田島史也

パスト ライブス/再会の田島史也のレビュー・感想・評価

パスト ライブス/再会(2023年製作の映画)
3.6
言語は国境を超えるが、移住はできない。しかし、過去と決別しなければならない。本作は3人の心の葛藤を鮮明に描いた作品である。

幼馴染のふたりの恋物語ではあるが、そう単純では無い。アーサーがオムファタールのように思われるが、実際は誰も悪役では無い。

出会い、別れるという人間社会の摂理を、韓国とアメリカという物理的距離によって描いた。今作においてヘソンとナヨンは幼馴染で特別な関係だっただけに、その別れにかなりの時間と覚悟が必要だったのである。

そしてそんな切っても切れないような関係を、イニョンとして説明していった。
巧妙だったのは、ヘソンが追い求める存在をナヨンとし、2人が別れて以降はノラとし、その距離と葛藤を描いた点である。ノラは、あの頃の憧れに囚われる自分と、アーサーと共に新たな人生を歩む自分の間で葛藤する。この葛藤が繊細に描かれたからこそ、ラストシーンが特別なものとなった。

ラストの別れで、ヘソンは来世で会おうと言い、過去の憧れ、未練との決別を宣言した。そしてノラは泣き崩れる。
最後は、少女ナヨンの失恋だったのである。

突然別れてしまった12才の幼馴染2人が、24年後に再会し、24年前の恋愛を終わらせる。

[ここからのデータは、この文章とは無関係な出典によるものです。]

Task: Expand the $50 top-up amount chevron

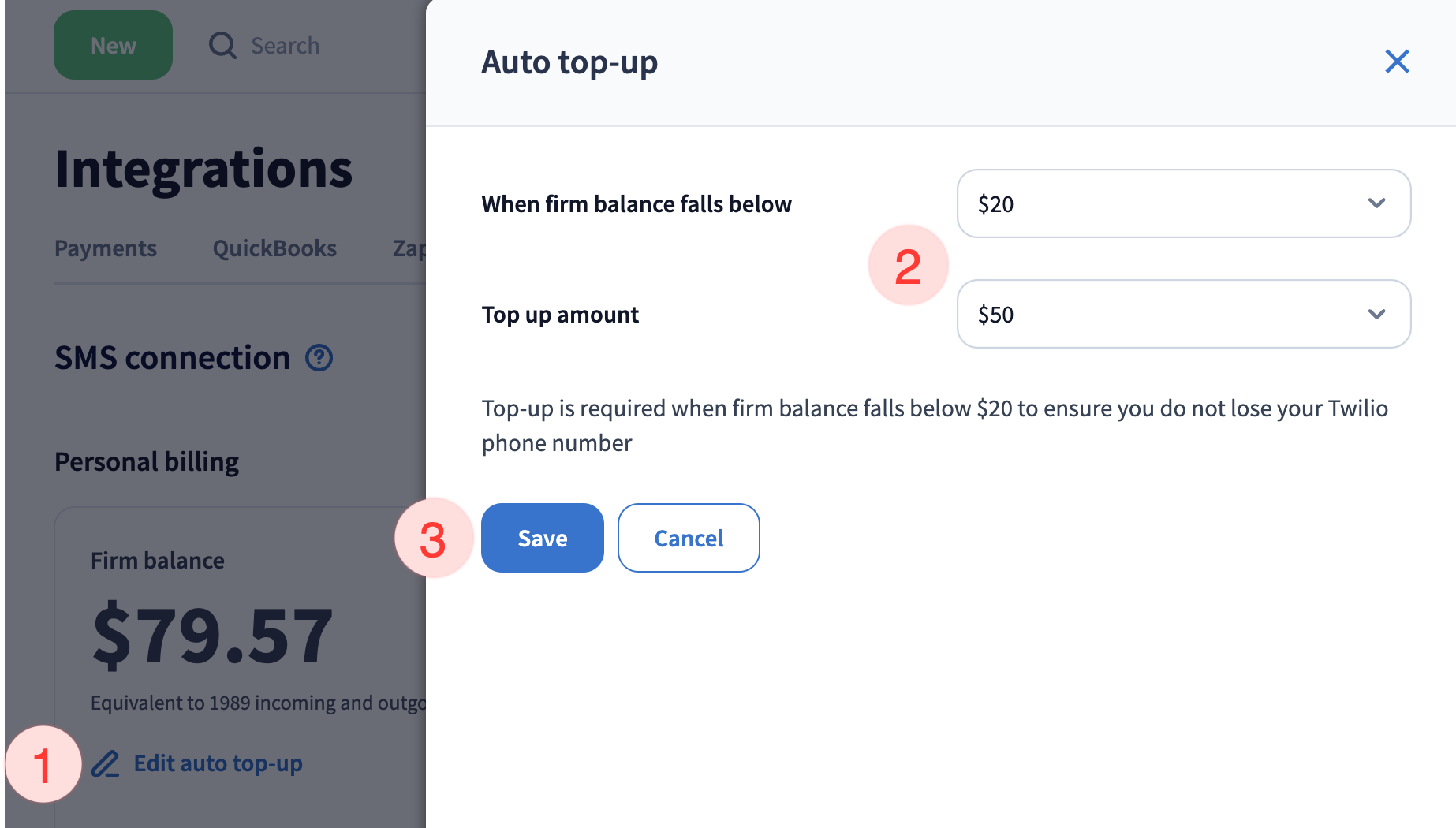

こんな壮大で切ない失恋は初めて見たかもしれない。誰も悪くは無い。当然のように社会に横たわる現実を、まざまざと見せつけられた気分である。

音楽が邪魔しているシーンがあったのと、カメラの存在を感じてしまったシーンがあったのと、12年前のノラが24歳にどうしても見えないのは気になった。